▶ _EXTRAIT CHOISI_
◇ ◇ ◇ ◇ ◇ ◇ ◇

L'esprit de Cornelius Koch souffle encore

«Le Cercle des amis de Cornelius Koch», une association suisse, se bat depuis près de vingt ans pour un monde plus humain. Dans l’esprit du célèbre prêtre de Suisse alémanique, ses membres militent notamment pour un accueil digne des réfugiés en Europe.

«Nous devons nous mobiliser pour contrer la perte vertigineuse des valeurs de solidarité et d’humanité dans nos sociétés», lance Claude Braun. Ce résident jurassien originaire de Berne est l’un des fondateurs du «Cercle des amis de Cornelius Koch». Il a co-créée l’association en 2001, suite à la mort du prêtre catholique suisse d’origine roumaine, à l’âge de 61 ans. Avec Hannes Reiser et Michael Rössler, Claude Braun voulait poursuivre le combat de «l’abbé des réfugiés». Tous trois, membres de Longo maï, avaient collaborés étroitement pendant des années avec Cornelius Koch. Le défunt prêtre partageait les mêmes idéaux humanistes que ce groupe né des révoltes estudiantines de mai 68, et altermondialiste avant l’heure.

«L’abbé des réfugiés»

Les trois «longo maïens» et le «curé» ont parcouru la Suisse pendant des années pour soutenir un grand nombre d’actions d’aide aux migrants. Avec très peu de moyens, mais beaucoup de soutien dans les milieux associatifs et d’Eglises, le bouillant Père Cornelius organisait des conférences de presse, lançait des récoltes de fonds, et allait à la rencontre des sans-papiers. L’abbé avait le sens de l’action spectaculaire. Il avait notamment organisé une fête du 1er Août pour les étrangers et recouvert d’un voile noir un drapeau suisse en mémoire des victimes du racisme. En marge de l’Eglise, en partie à cause de ses positions très tranchées, il était appelé «l’abbé sans paroisse». Il sillonnait ainsi la Suisse notamment à bord d’une Opel léguée par son complice, l’écrivain bernois Friedrich Dürrenmatt.

◇ ◇ ◇ ◇ ◇ ◇ ◇

▶ _MATÉRIEL RASSEMBLÉ_
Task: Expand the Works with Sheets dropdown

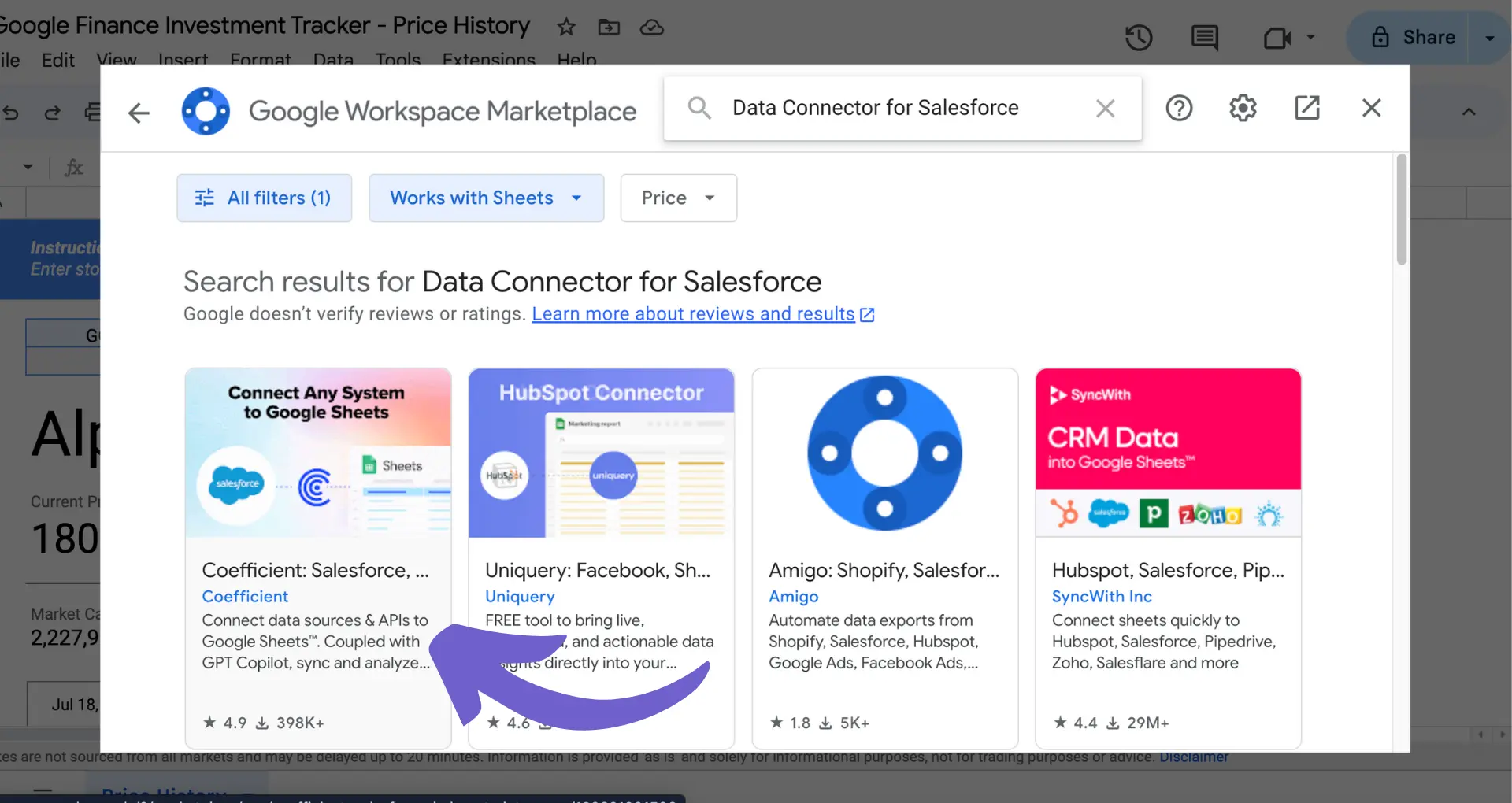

◇ ◇ ◇ ◇ ◇ ◇ ◇

▶ _TRAVAIL DEMANDÉ_
Pouvez-vous recopier mot pour mot le passage du texte sur Cornelius Koch qui va de «L'esprit de Cornelius» à «réfugiés en Europe.» ? Pour répondre, fiez-vous uniquement au texte.

▶ _CORRIGÉ_
L'esprit de Cornelius Koch souffle encore

«Le Cercle des amis de Cornelius Koch», une association suisse, se bat depuis près de vingt ans pour un monde plus humain. Dans l’esprit du célèbre prêtre de Suisse alémanique, ses membres militent notamment pour un accueil digne des réfugiés en Europe.